Due to factors related to climate change, “we are seeing companies looking to relocate or build new capabilities in areas they previously would not have considered, Caldwell says. For example, a manufacturing plant based in Southeast Asia could be moved to a location less susceptible to hurricanes and rising seas caused by global warming. “Companies are also bringing their supply chains closer together to avoid some of the risks associated with international trade and locations,” she notes.

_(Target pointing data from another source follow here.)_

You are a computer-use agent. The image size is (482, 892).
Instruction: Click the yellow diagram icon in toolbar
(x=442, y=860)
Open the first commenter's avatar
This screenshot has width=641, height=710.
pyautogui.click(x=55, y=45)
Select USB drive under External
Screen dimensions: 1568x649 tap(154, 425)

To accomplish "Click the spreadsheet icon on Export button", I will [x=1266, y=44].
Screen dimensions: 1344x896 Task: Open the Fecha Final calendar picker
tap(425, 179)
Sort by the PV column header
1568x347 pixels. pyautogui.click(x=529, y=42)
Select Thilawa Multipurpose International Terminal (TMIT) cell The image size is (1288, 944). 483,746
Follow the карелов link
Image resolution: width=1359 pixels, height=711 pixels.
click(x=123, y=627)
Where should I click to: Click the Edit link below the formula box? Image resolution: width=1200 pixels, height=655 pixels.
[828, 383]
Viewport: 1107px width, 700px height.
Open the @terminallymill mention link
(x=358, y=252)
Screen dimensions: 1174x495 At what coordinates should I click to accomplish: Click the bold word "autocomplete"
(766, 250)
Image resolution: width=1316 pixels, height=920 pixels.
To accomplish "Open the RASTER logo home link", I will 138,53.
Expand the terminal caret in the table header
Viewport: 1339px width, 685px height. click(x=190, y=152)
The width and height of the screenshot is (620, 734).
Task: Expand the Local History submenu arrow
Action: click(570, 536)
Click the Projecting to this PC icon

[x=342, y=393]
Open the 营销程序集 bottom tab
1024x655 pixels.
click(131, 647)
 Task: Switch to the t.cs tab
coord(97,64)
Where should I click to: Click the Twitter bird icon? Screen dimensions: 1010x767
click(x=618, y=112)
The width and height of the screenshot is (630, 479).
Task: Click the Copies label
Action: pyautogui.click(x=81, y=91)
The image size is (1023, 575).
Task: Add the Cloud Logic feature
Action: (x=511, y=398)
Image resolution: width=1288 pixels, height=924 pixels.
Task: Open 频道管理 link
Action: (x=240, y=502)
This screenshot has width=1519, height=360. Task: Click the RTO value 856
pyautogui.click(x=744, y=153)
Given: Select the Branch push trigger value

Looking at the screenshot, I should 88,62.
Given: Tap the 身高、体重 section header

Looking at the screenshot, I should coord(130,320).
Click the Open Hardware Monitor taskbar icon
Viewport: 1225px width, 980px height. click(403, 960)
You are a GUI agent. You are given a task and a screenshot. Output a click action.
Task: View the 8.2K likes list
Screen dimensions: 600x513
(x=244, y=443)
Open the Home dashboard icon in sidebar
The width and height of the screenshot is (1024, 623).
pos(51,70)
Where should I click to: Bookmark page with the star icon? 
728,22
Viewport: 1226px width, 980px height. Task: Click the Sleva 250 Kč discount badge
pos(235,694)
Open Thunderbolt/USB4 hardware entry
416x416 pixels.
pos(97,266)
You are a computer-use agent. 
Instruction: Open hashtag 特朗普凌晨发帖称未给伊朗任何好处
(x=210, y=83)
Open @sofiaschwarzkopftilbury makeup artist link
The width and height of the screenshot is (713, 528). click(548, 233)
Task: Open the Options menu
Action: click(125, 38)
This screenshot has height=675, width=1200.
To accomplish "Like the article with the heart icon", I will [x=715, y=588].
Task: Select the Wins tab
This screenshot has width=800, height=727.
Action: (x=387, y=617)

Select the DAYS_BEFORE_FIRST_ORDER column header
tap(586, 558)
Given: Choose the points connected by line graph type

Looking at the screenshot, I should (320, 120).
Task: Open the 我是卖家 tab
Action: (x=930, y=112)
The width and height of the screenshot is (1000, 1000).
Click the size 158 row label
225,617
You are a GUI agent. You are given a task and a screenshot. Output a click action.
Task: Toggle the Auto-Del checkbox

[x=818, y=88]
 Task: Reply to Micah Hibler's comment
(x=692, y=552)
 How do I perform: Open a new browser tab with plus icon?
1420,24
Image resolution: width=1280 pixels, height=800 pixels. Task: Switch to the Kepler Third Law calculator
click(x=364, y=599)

Reduce carbon footprints, too
There is also another aspect of the climate risk issue that affects businesses: the growing demand for “low carbon” products and reduced carbon footprints.

Internationally, the most visible example of climate risks affecting location choice is with large technology companies making data center location decisions based on access to renewable energy. “In this sector, this is already leading some countries to win certain projects and others to lose,” said Dieter Billen, director of the consultancy firm Roland Berger, in a recent article by FDI Intelligence. He cited data center projects in Vietnam and Africa where renewable energy has played a major role. And, last October, Google and Facebook bought large plots of land in Denmark for “potential” data center developments, lured by access to renewable energy.


Environmental impact is starting to play a bigger role in facility design decisions, in part because consumers and business customers are increasingly demanding low-carbon products and services, experts say.
In the United States, environmental impact (and its effect on global warming) is beginning to play a bigger role in facility design decisions, experts say, in part because consumers and business customers are demanding more in addition to low-carbon products and services. For example, last year Bendix Commercial Vehicle Systems completed the installation of a 1.168 megawatt solar panel at its large manufacturing facility in Huntington, Indiana, decreasing its dependence on the local power grid and reducing the company’s carbon footprint.

The company says the Huntington solar panel will help reduce Bendix’s carbon footprint in North America by 3%. It will meet about 30 percent of Huntington’s Plant 1 energy needs and is expected to reduce the campus’ carbon footprint by nearly 19 percent, Bendix officials say. Additionally, in 2020, Bendix has diverted 99.9% of its waste from landfills, and over the past six years the company has reduced its energy consumption by more than 14 million kilowatt hours.